Similarity-Based Learning Flashcards
True or False: k-NN is robust to outliers.
True
True or False: k-NN is always robust to missing values.
False.
k-NN is somewhat robust to missing values if there are not too many missing values across various features.
True or False: The sensitivity of k-NN to noise is dependent on the value of k.
True.
If k is small, k-NN is very sensitive to noise.
Increasing k makes the algorithm less sensitive to noise, but less accurate.
True or False: The sensitivity of k-NN to imbalance data is independent of k.
False.
When k is small, k-NN is less sensitive to imbalance.
When k is large, k-NN is more sensitive to imbalance (as k increases, majority class will overcome minority class).
What is inductive bias in the context of k-NNs?

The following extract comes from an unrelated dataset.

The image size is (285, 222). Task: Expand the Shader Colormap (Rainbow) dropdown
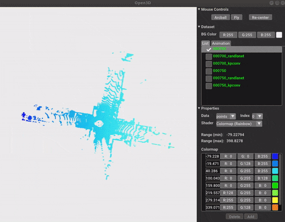tap(239, 124)
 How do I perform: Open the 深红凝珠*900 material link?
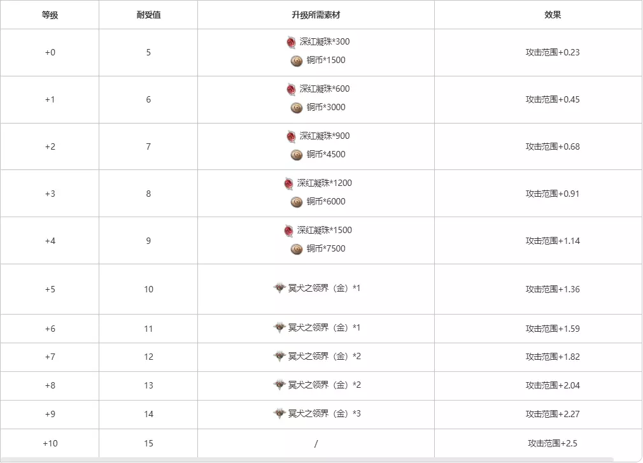point(325,136)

How can inductive bias be mitigated?
Instances close to each other are the same class.
Under sample majority class using Tomek links.
Over sample minority class using SMOTE.
This will resolve the imbalance.
Another method is Shepard’s method (inverse distance weighting). Neighbors are penalized based on distance from test instance.

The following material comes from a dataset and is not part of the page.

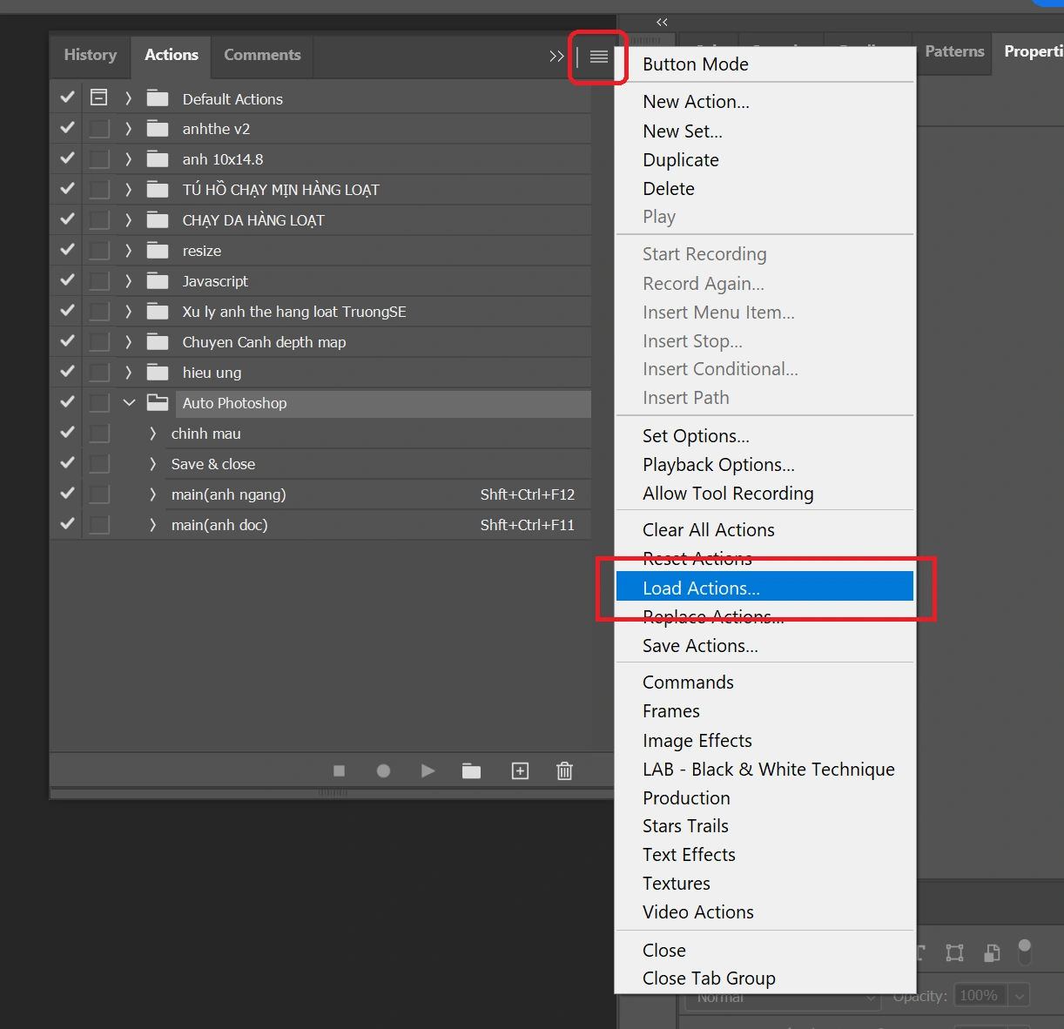The height and width of the screenshot is (1029, 1064).
Task: Select Load Actions... from the menu
Action: tap(701, 588)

True or False: There is no training involved in k-NN.
True.
It only involves inducing a model.
Complete: The K in KD trees represents ____ but the K in the KNN algorithm represents ____
K in KD trees represents the number of descriptive features used to represent each instance.

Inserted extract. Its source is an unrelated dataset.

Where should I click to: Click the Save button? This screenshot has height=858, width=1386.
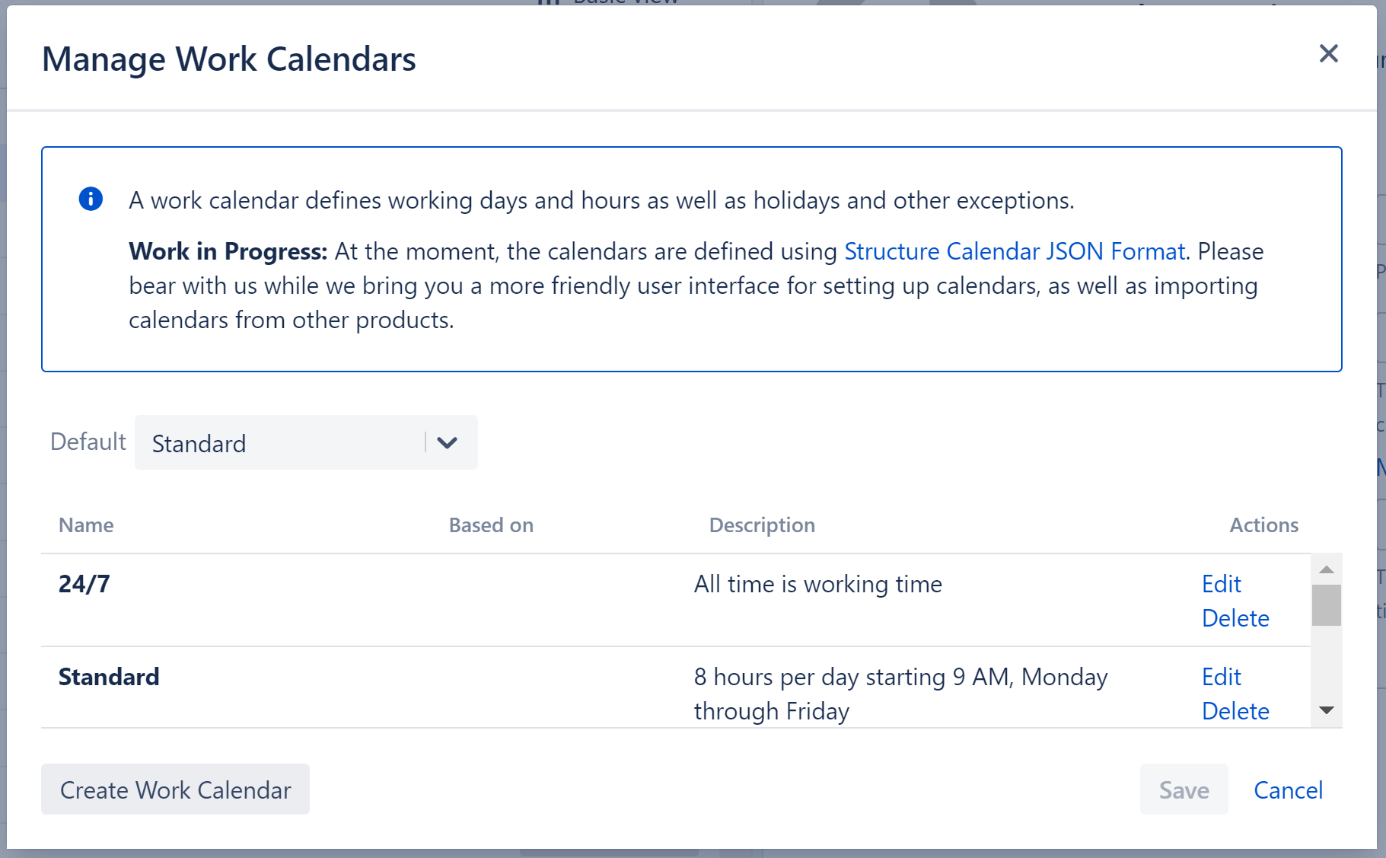point(1183,789)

The K in the KNN algorithm represents the number of instances in the test set most similar to the query instance.
True or False: If the k-NN algorithm is applied on a dataset with instances that only have continuous descriptive features and one nominal target feature, the resulting model is a regression model.
False.
The k-NN algorithm applied to a dataset with continuous descriptive features and a nominal (categorical) target feature results in a classification model, not a regression model. In this case, the algorithm predicts the category (or class) of the target feature based on the majority class among the k-nearest neighbors.